## RECORDS TO USE:
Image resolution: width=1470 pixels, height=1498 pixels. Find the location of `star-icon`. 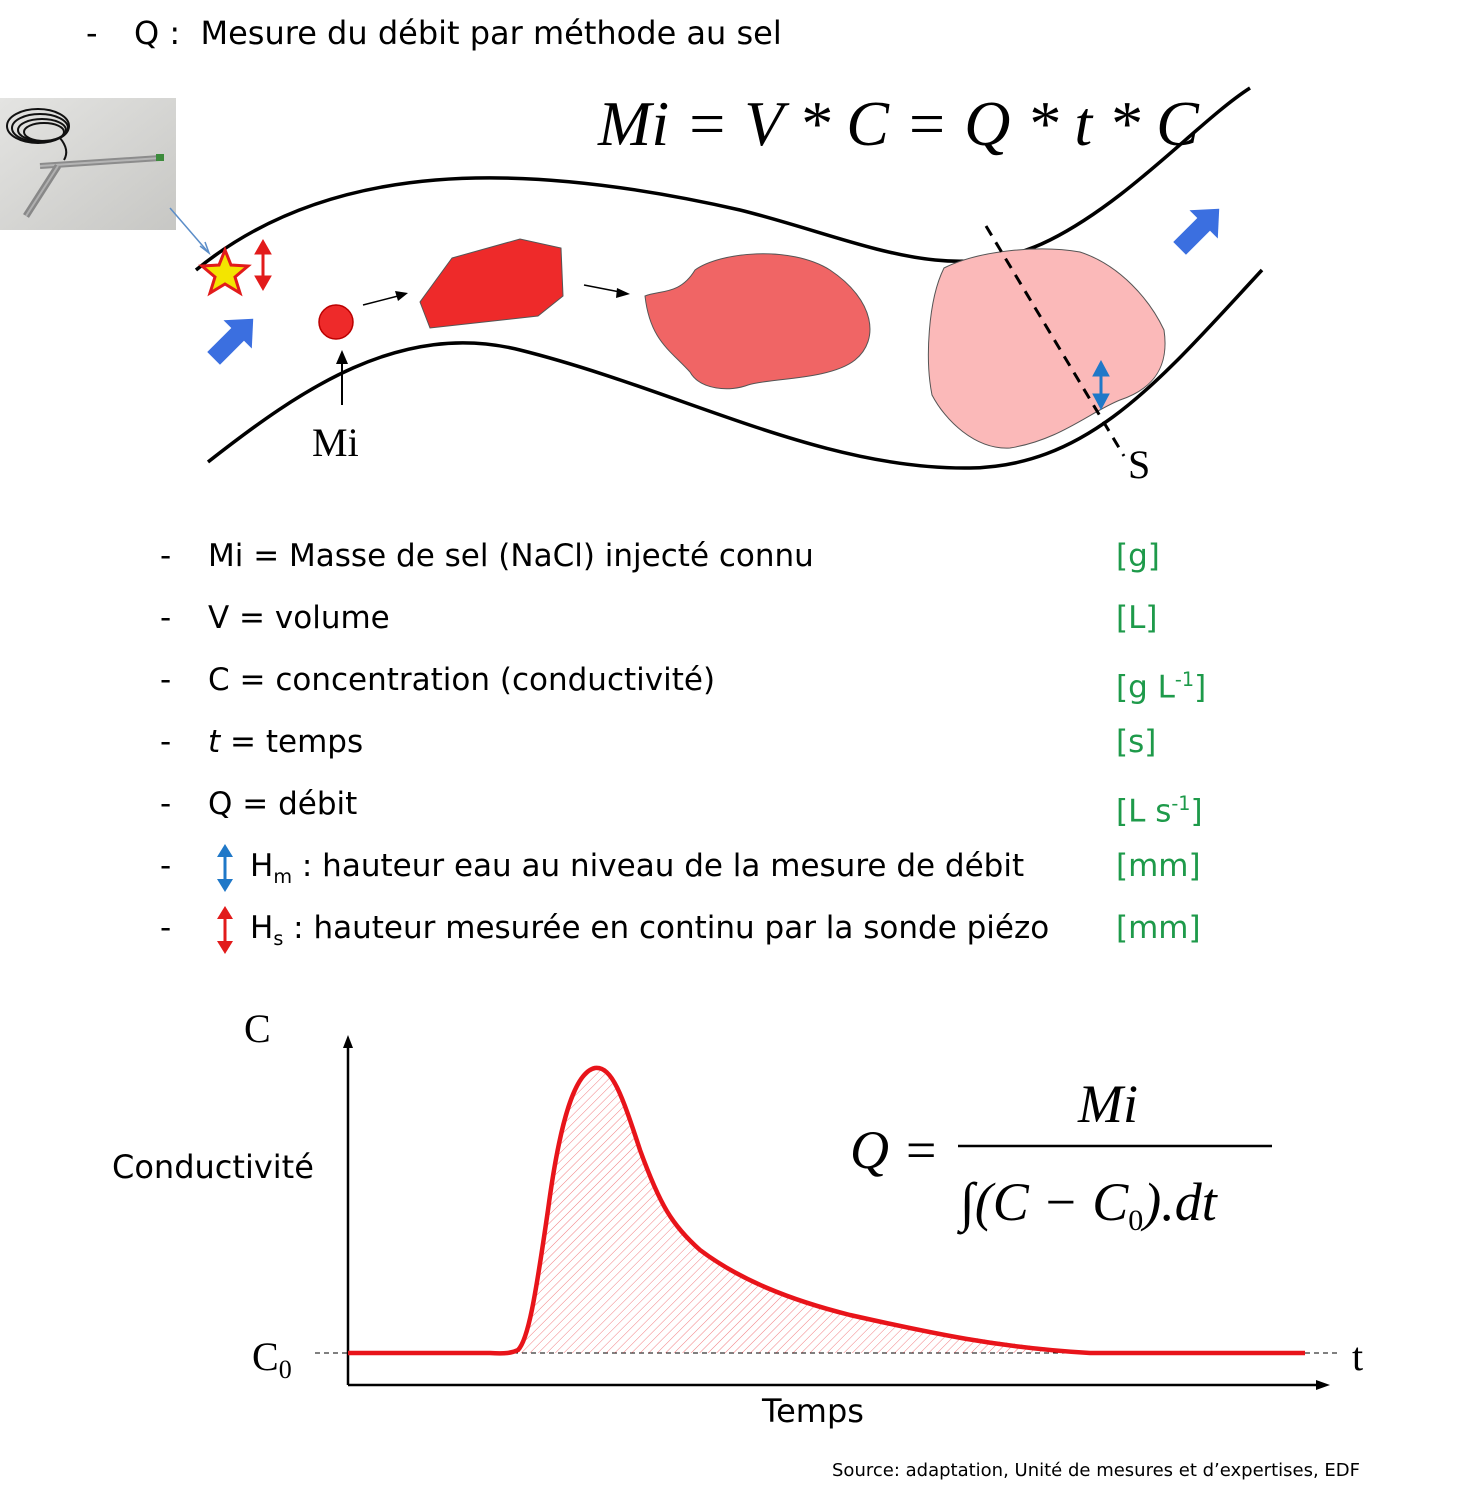

star-icon is located at coordinates (225, 272).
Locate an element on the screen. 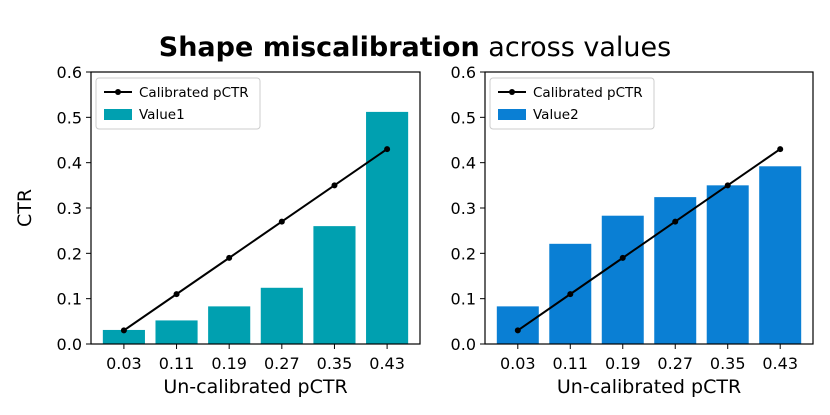 The width and height of the screenshot is (830, 415). legend: Calibrated pCTR Value1 is located at coordinates (178, 104).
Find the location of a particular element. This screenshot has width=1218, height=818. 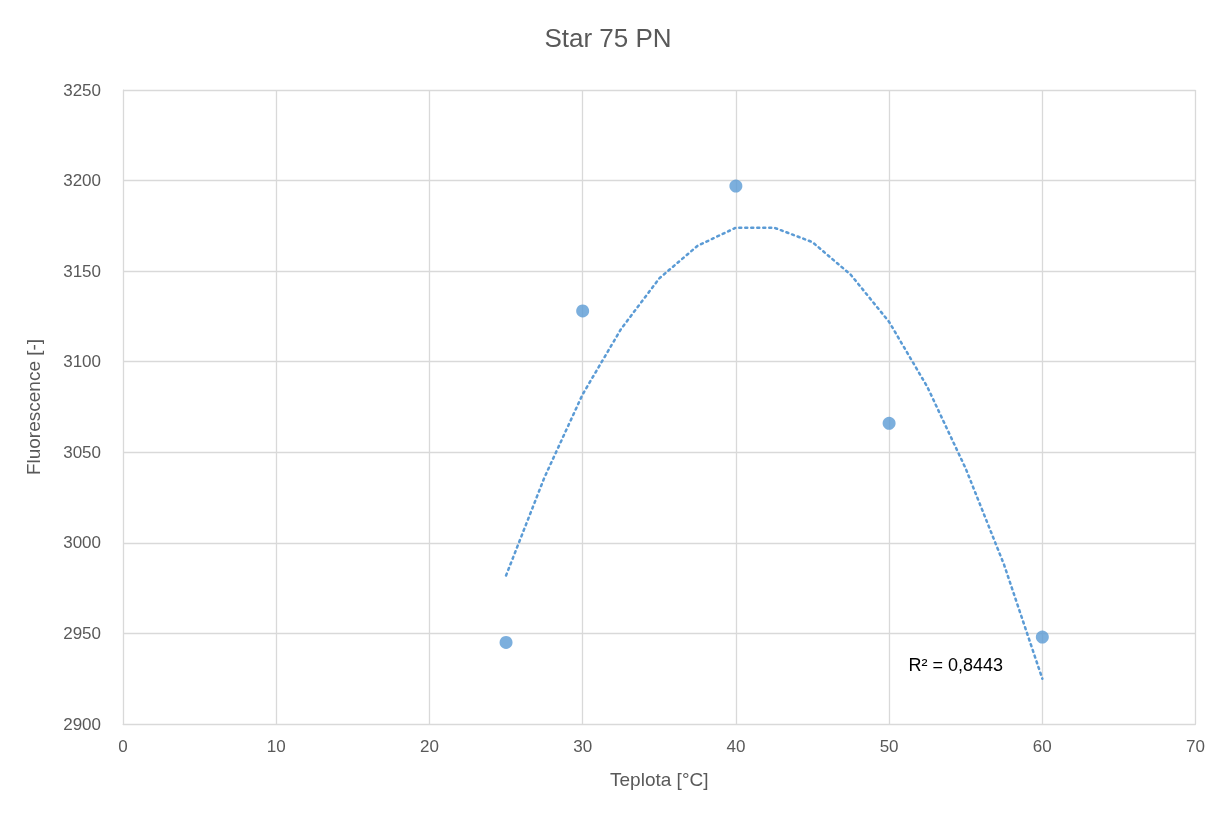

chart-title: Star 75 PN is located at coordinates (608, 38).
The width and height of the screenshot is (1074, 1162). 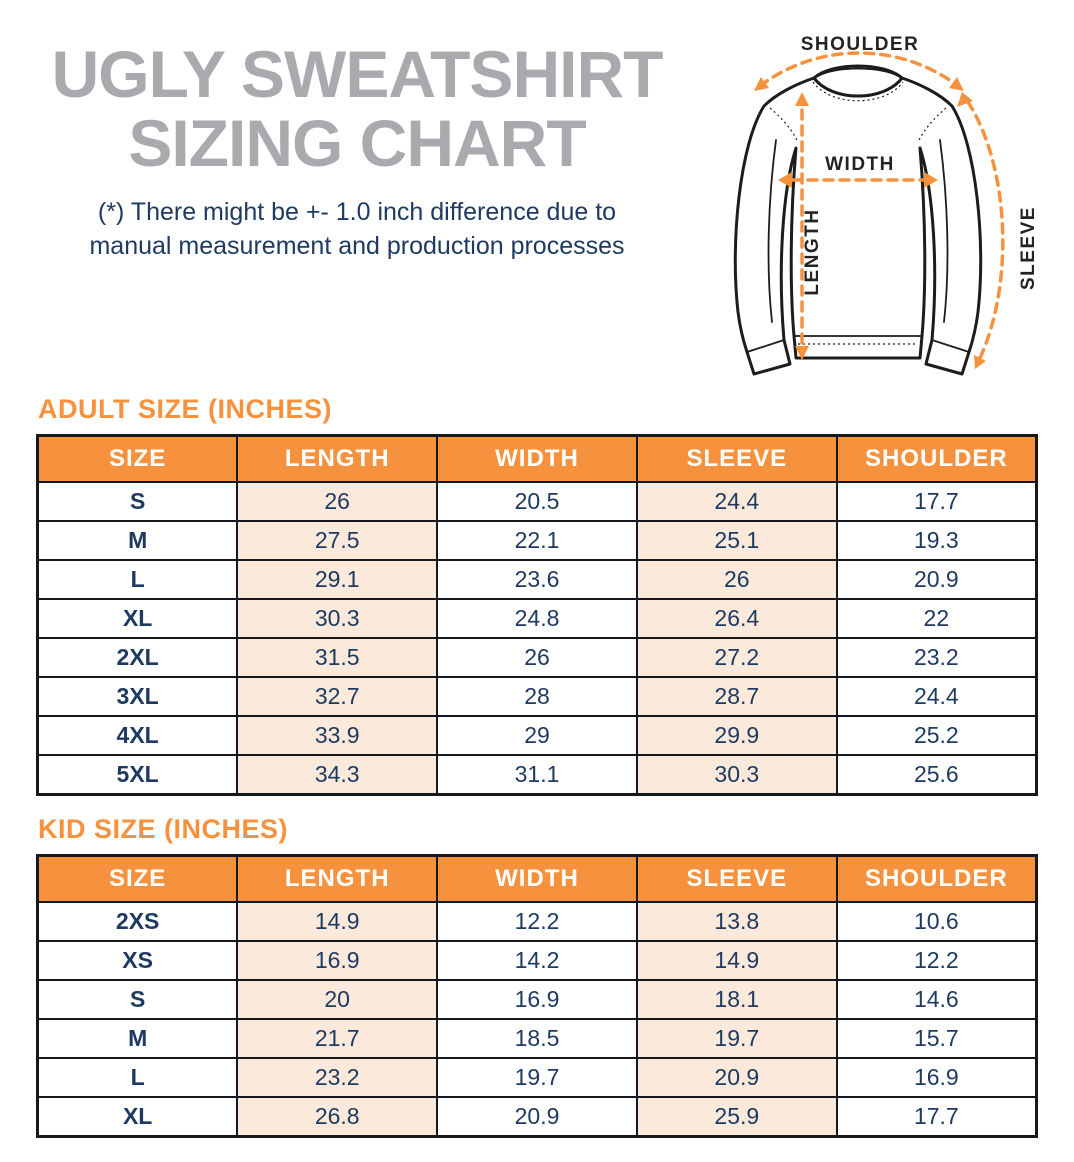 I want to click on right-sleeve-fold, so click(x=944, y=231).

## EXERCISE INSTRUCTIONS:
Please retype the data from its start through the line containing "star-icon is located", inclusive, and leave out the pictures.

## WRITTEN ANSWER:
Image resolution: width=1470 pixels, height=1498 pixels. Find the location of `star-icon`. 

star-icon is located at coordinates (225, 272).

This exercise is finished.